BI Pertahankan Suku Bunga Acuan 4,75% Jaga Rupiah di Tengah Tekanan Global

Ardian Santo

April 27, 2026

2
Min Read

Bank Indonesia (BI) secara resmi memutuskan untuk mempertahankan suku bunga acuan di level 4,75%.

Langkah strategis ini diambil sebagai upaya esensial untuk menjaga stabilitas nilai tukar rupiah.

Keputusan tersebut merespons tekanan kuat dari kondisi ekonomi global, termasuk penguatan signifikan dolar Amerika Serikat dan dampak berkelanjutan dari krisis energi.

Chief Indonesia and India Economist HSBC Global Research, Pranjul Bhandari, memberikan penilaian positif terhadap kebijakan BI.

Menurutnya, kebijakan ini sangat tepat jika ditinjau dari pendekatan counterfactual, yaitu membandingkan kondisi jika BI mengambil langkah yang berbeda.

“Seandainya BI memangkas suku bunga kemarin, mata uang akan lebih lemah hari ini, bukan?” ujar Bhandari dalam HSBC Indonesia Economy and Investment Outlook Q2 2026, Kamis (23/4/2026).

Ia melanjutkan, “Jadi, dari perspektif itu, penting bagi BI untuk setidaknya menjaga suku bunga BI tidak berubah kemarin. Jadi, dari perspektif itu, saya yakin BI telah melakukan hal yang benar.”

Meskipun demikian, stabilitas rupiah tidak hanya ditentukan oleh suku bunga internal.

Faktor eksternal seperti neraca transaksi berjalan dan arus modal masuk juga memiliki peran krusial.

Defisit transaksi berjalan Indonesia saat ini tercatat relatif rendah, yakni 0,1% terhadap produk domestik bruto (PDB).

Angka ini menunjukkan penurunan signifikan dari posisi sebelumnya yang mencapai 2,5%.

Namun, tekanan dari sektor energi global berpotensi mendorong defisit tersebut naik hingga mendekati 1% dari PDB.

Pranjul menekankan, “Bahkan 1% dari PDB tidaklah sangat lebar.”

Ia menambahkan, “Yang penting bagi Indonesia adalah mampu menarik aliran modal masuk yang cukup banyak untuk mendanai defisit transaksi berjalan.”

Aliran modal yang menjadi perhatian utama terdiri dari investasi jangka pendek di pasar keuangan serta investasi langsung asing (foreign direct investment/FDI) yang bersifat jangka panjang.
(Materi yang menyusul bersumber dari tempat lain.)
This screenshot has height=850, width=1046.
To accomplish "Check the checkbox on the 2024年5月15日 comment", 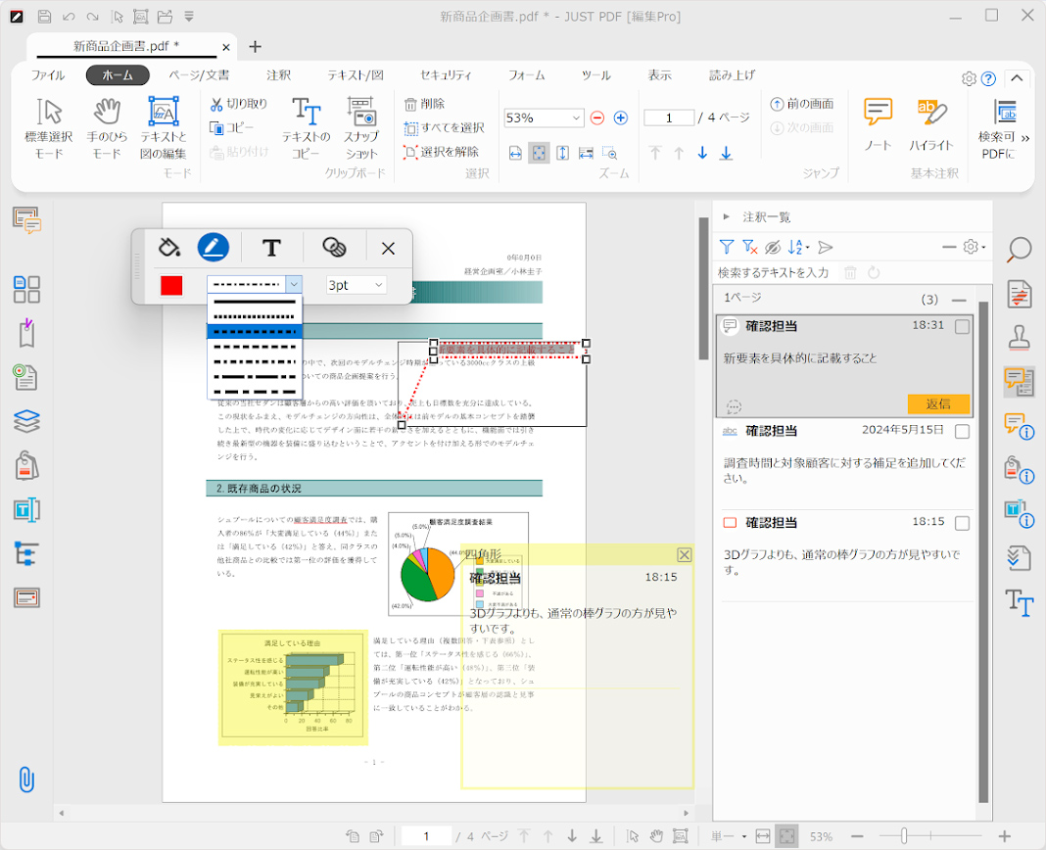I will tap(963, 431).
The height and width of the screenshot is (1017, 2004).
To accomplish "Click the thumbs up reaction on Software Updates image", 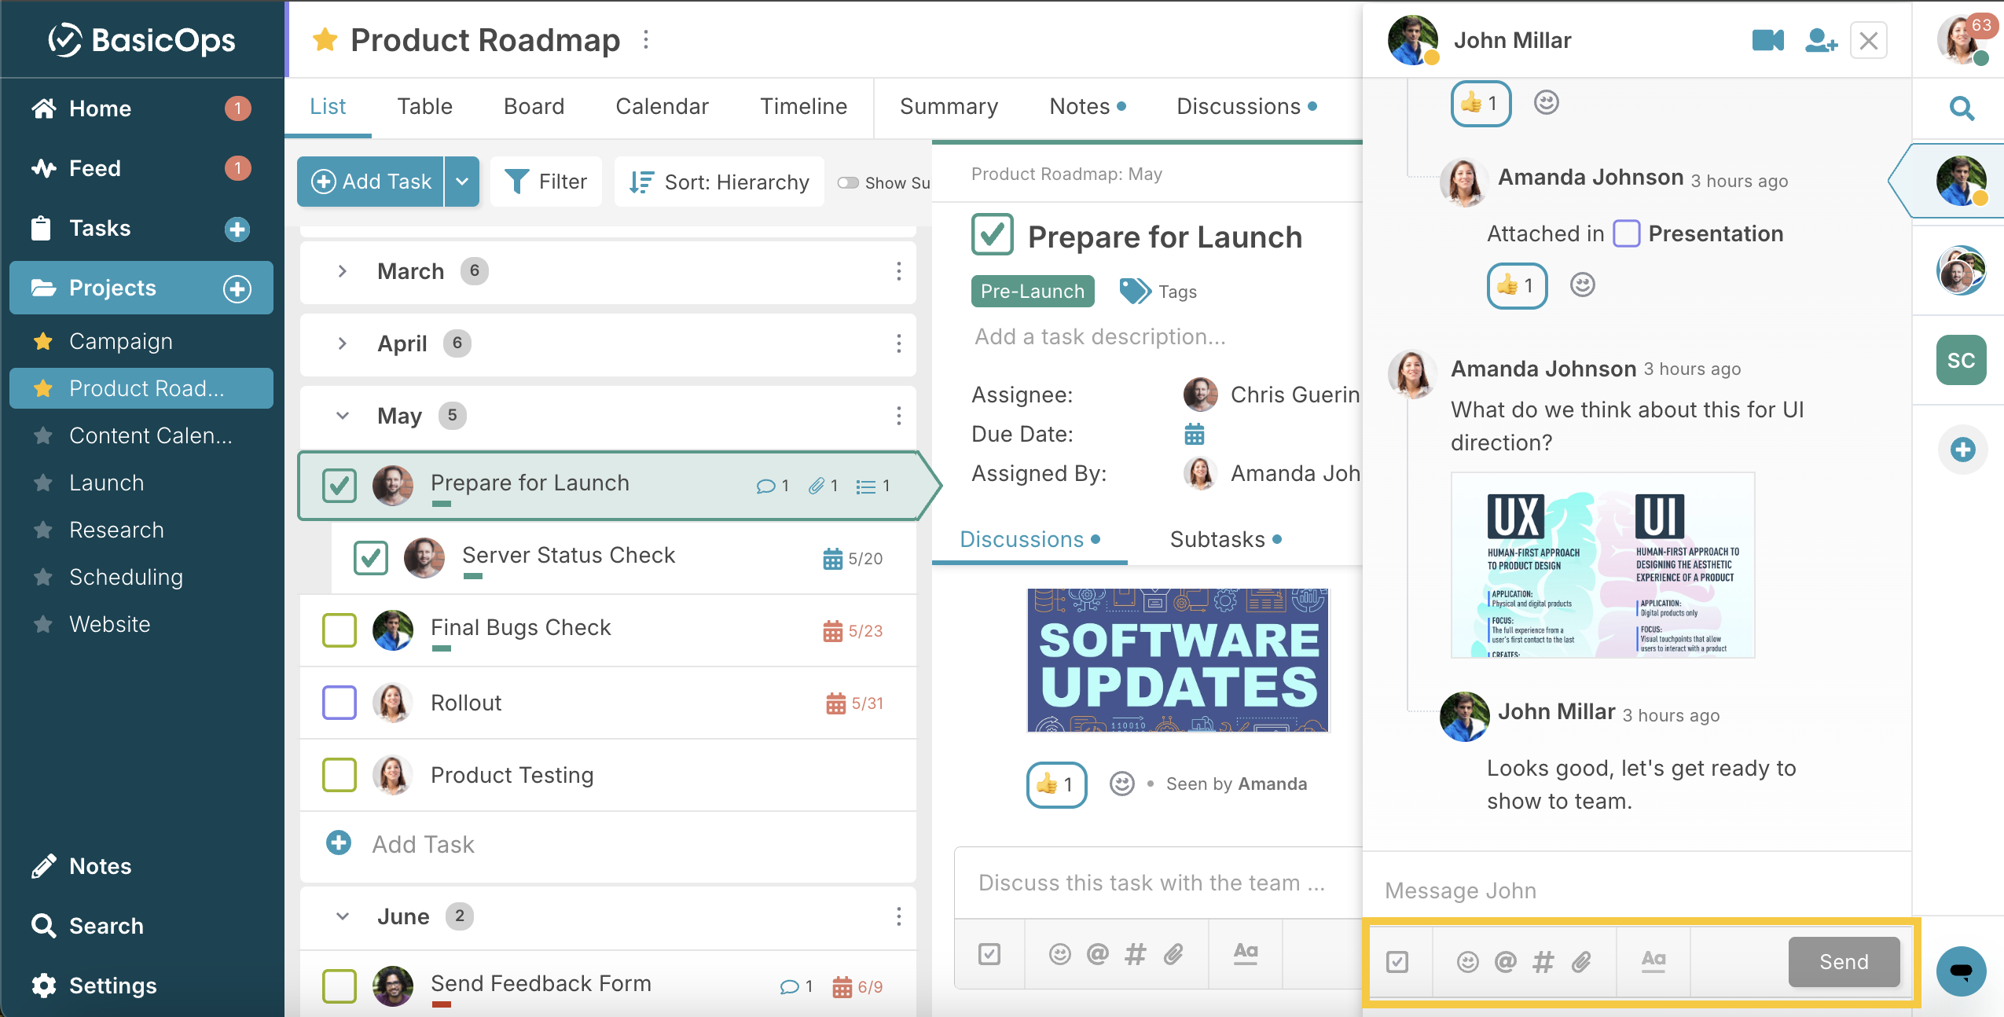I will point(1055,784).
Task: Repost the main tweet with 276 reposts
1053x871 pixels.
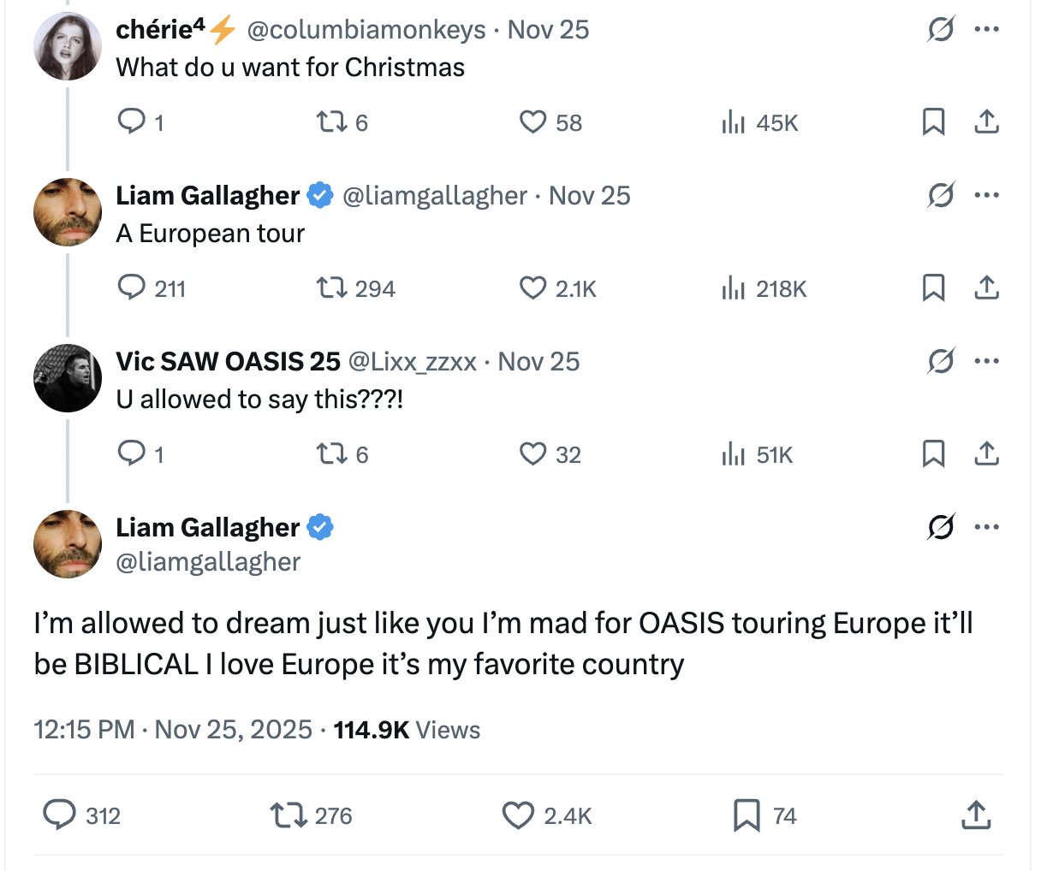Action: (x=289, y=815)
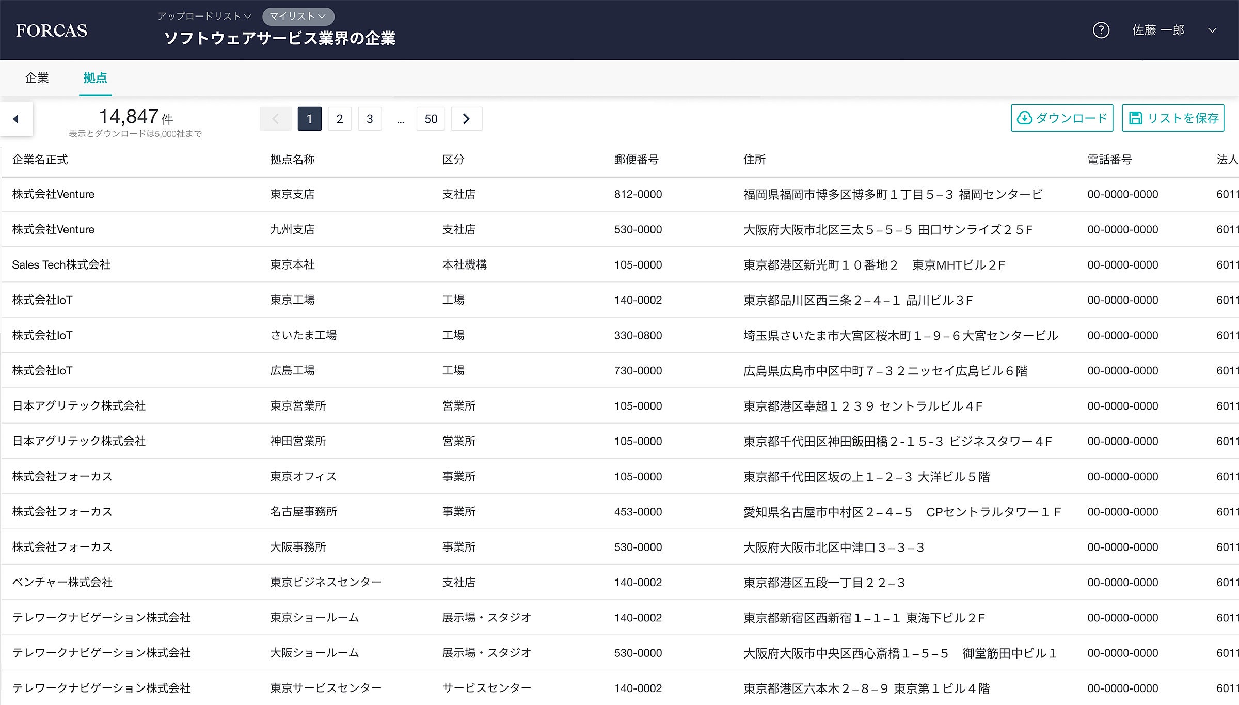Click the ダウンロード download button
Screen dimensions: 1239x705
click(1061, 118)
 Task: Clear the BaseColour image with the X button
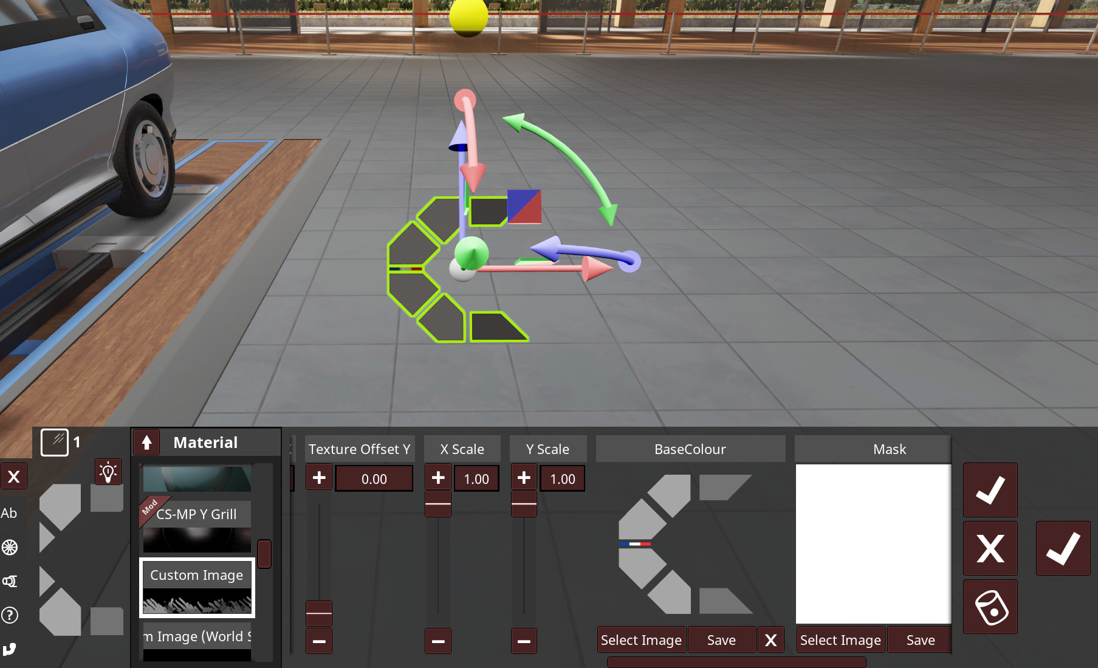point(770,640)

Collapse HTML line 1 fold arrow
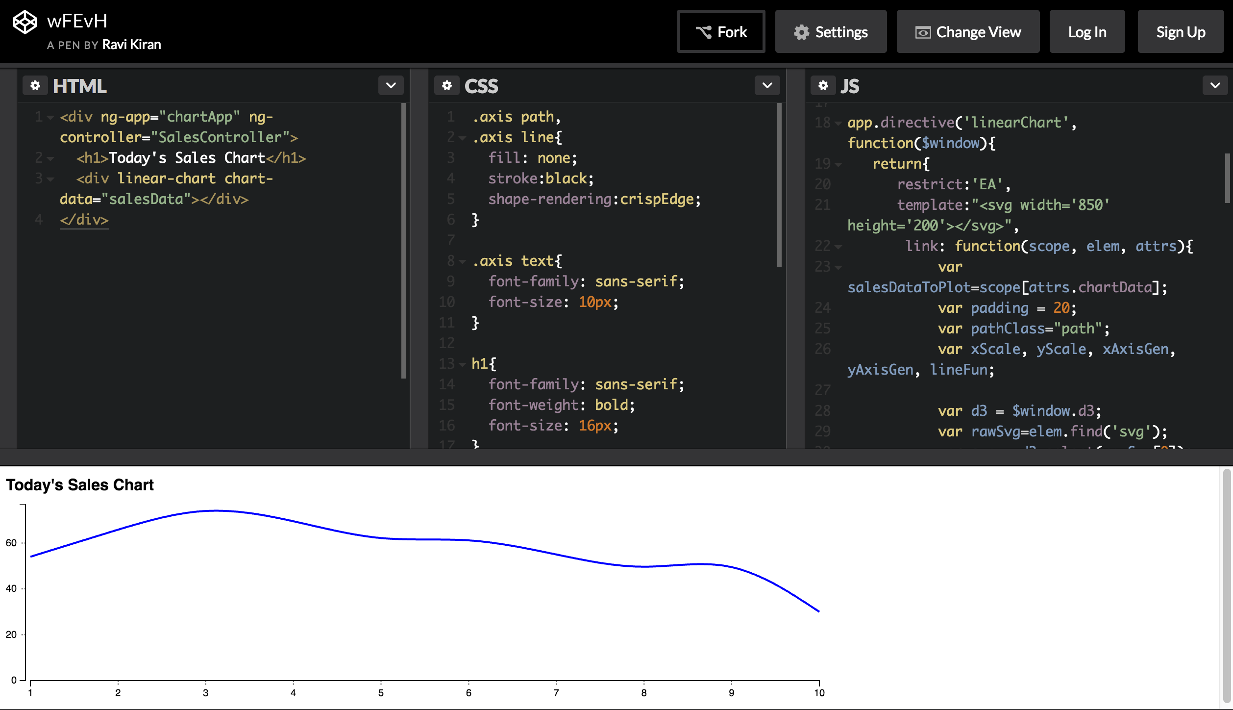(50, 118)
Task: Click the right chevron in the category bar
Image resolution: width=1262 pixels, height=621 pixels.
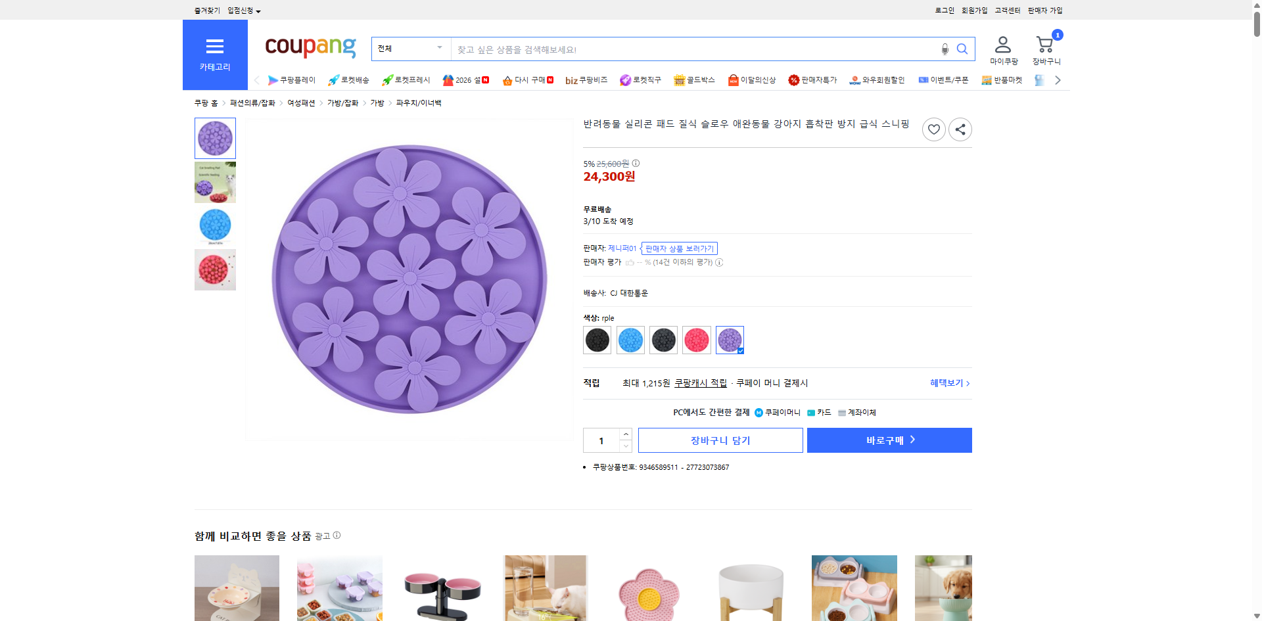Action: pyautogui.click(x=1057, y=80)
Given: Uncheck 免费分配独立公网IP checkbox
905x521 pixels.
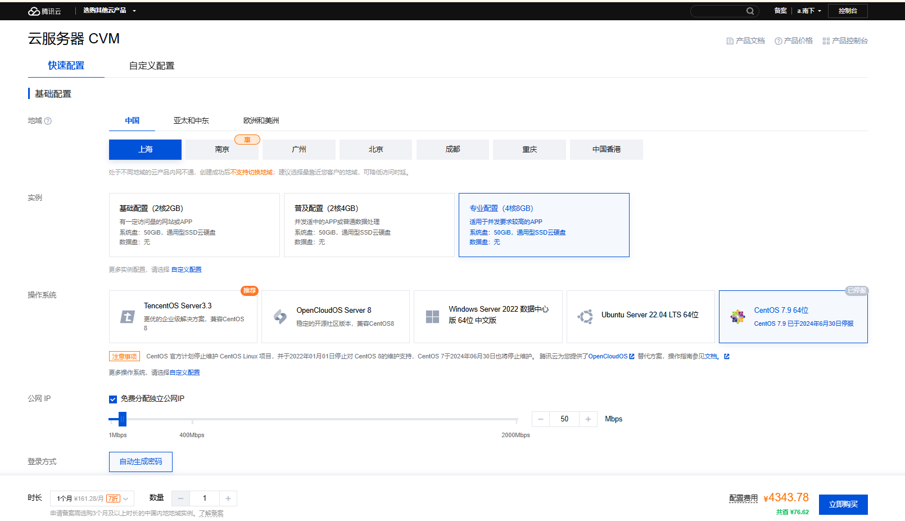Looking at the screenshot, I should [x=113, y=399].
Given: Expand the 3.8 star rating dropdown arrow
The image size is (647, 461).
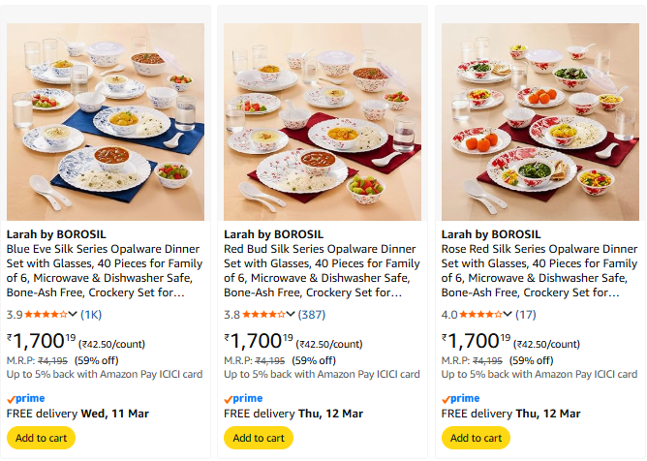Looking at the screenshot, I should (291, 314).
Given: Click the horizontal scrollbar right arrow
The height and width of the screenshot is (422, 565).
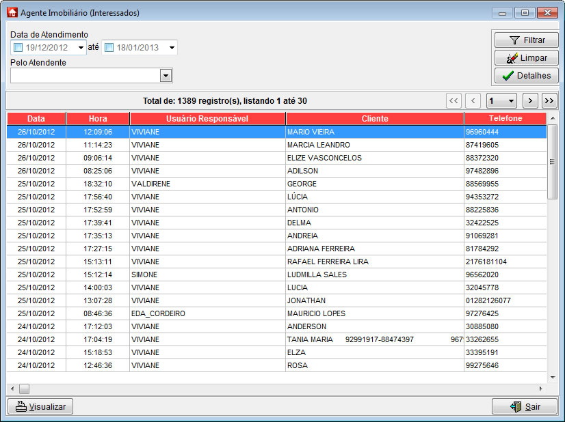Looking at the screenshot, I should 542,389.
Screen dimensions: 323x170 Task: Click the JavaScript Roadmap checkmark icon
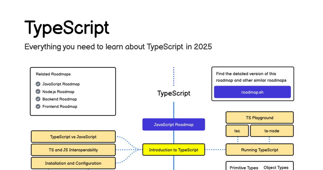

Dalam kondisi saat ini, arus FDI cenderung melemah, menyebabkan persaingan antar negara berkembang untuk menarik investasi semakin ketat.

“Ini akan menjadi tahun yang sulit karena umumnya di tahun-tahun ketika ada begitu banyak ketidakpastian ekonomi, FDI tidak sangat kuat di mana pun di dunia,” jelas Bhandari.

Apabila krisis energi mulai mereda dan dolar AS melemah di masa mendatang, hal tersebut dapat menjadi katalis positif bagi rupiah.

“Jika pada suatu titik krisis energi mulai berakhir, mendekati resolusi, dan jika dolar mulai melemah sedikit, itu juga akan memberikan dukungan bagi rupiah,” pungkasnya.